What you are asked to do - Copy out the entire listing, keeping each line exactly as it is.

◆ ◆ ◆ ◆ ◆ ◆ ◆

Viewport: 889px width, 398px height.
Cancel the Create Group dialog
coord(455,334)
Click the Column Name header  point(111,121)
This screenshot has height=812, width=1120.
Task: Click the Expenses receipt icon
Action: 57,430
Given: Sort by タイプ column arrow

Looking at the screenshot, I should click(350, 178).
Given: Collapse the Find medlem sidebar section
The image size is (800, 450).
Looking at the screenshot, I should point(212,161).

◆ ◆ ◆ ◆ ◆ ◆ ◆

Finished exercise -
Viewport: 889px width, 398px height.
Cancel the Create Group dialog
coord(455,334)
Click the Column Name header  point(111,121)
This screenshot has height=812, width=1120.
Task: Click the Expenses receipt icon
Action: 57,430
Given: Sort by タイプ column arrow

Looking at the screenshot, I should click(350, 178).
Given: Collapse the Find medlem sidebar section
The image size is (800, 450).
Looking at the screenshot, I should point(212,161).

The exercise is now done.